Werner's take is a fair one, says Charles Lowrey, a managing director at JP Morgan and head of its real estate investment banking for the Americas unit. "But it doesn't work in all circumstances," Lowrey asserts. "There are some companies that are now large enough that they could acquire a small REIT with higher leverage and, just by the larger companies' sheer size, its leverage would only be slightly affected, not enough to be penalized or downgraded. These types of transactions may lead to big companies getting bigger, because they could absorb a company with high leverage."
JP Morgan advised on about $19 billion in transactions last year. "We are now busier than we ever have been, with transactions that look like they have a reasonable chance of being completed," Lowrey adds.
Multifamily merger-mania Last year, the multifamily sector saw a good amount of M&A activity. Of the 15 deals valued at more than $1 billion, four were multifamily deals - including Merry Land & Investment Co./Equity Residential, Oasis Residential/Camden Property, Avalon Properties/Bay Apartment Communities and Security Capital Atlantic and Security Capital Pacific. Lowrey predicts this sector will remain busy in 1999.
"Thirty-five percent of all transactions done recently were in the multifamily sector," he says. "There are still too many multifamily companies. Sectors like multifamily in which there are still a significant number of companies are ripe for consolidation."
Lowrey also suggests, as multiples have come down from the highs of 1996 to 1997 to a "steady state where investors are expecting about a 15% total return. Companies that investors think aren't going to make it going forward will begin to decrease off of that multiple. Others that are the survivors and consolidators will increase above that. The differentiation between those two will be the basis upon which numerous transactions will get done in the future."
Currently, there are 214 REITs and a number of non-REIT real estate companies that are publicly traded and that represents just a small amount of $1 trillion in commercial real estate across the country. Last year, there were 13 REIT-to-REIT mergers, and recently some of big lodging companies such as Starwood and Patriot American have either already de-REITed or decided to de-REIT. However, virtually every year except 1998 there have been more REITs than the prior year as new companies such as Host Marriott assume publicly traded structure.
"One of the benefits of being a publicly traded corporation like a REIT is you can access a variety of capital sources, public and private," says Steven Wechsler, president and chief executive officer of the National Association of Real Estate Investment Trusts in Washington, D.C. (For a complete Q&A with Wechsler, please turn to p. 84.) "REITs certainly have the capability to tap the private and public debt capital market as well as to issue stock. Given today's trading levels, for many of the REIT companies, stock management for the moment means deferring transactions involving stock."

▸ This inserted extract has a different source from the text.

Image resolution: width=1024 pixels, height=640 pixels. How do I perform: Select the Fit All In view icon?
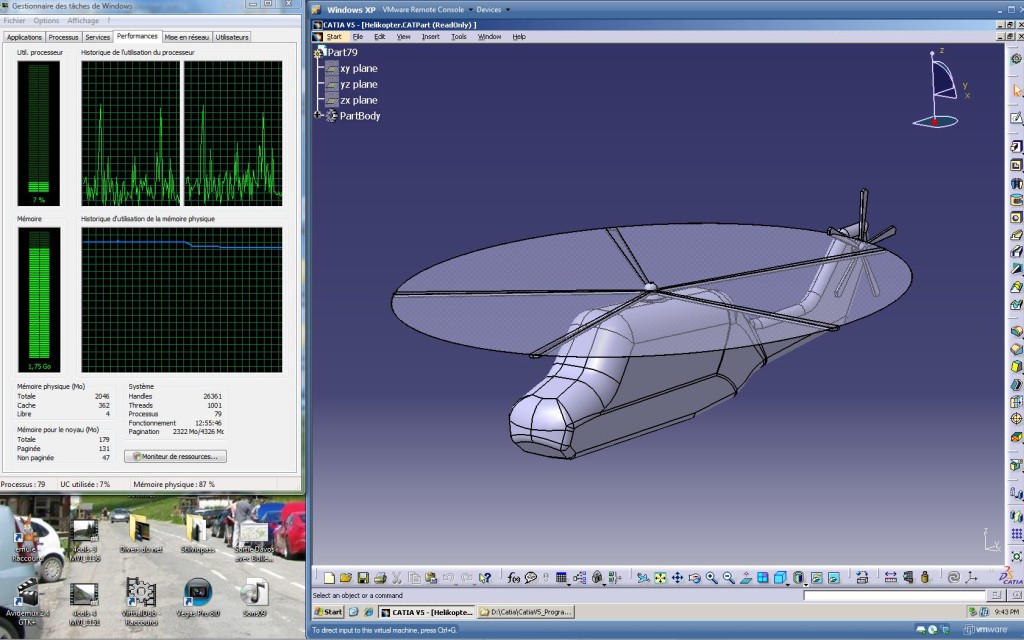660,578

Wechsler suggests 1999's M&A activity will not only be comparable to 1998, but it may actually pass it. "We will continue to see REITs successfully raising debt capital when they are selling and buying and there will be times that individual companies will raise equity," he says. "Management would like to see stocks substantially higher to do so, but people have to make decisions based on shareholder value and business needs. This is the normal course of events."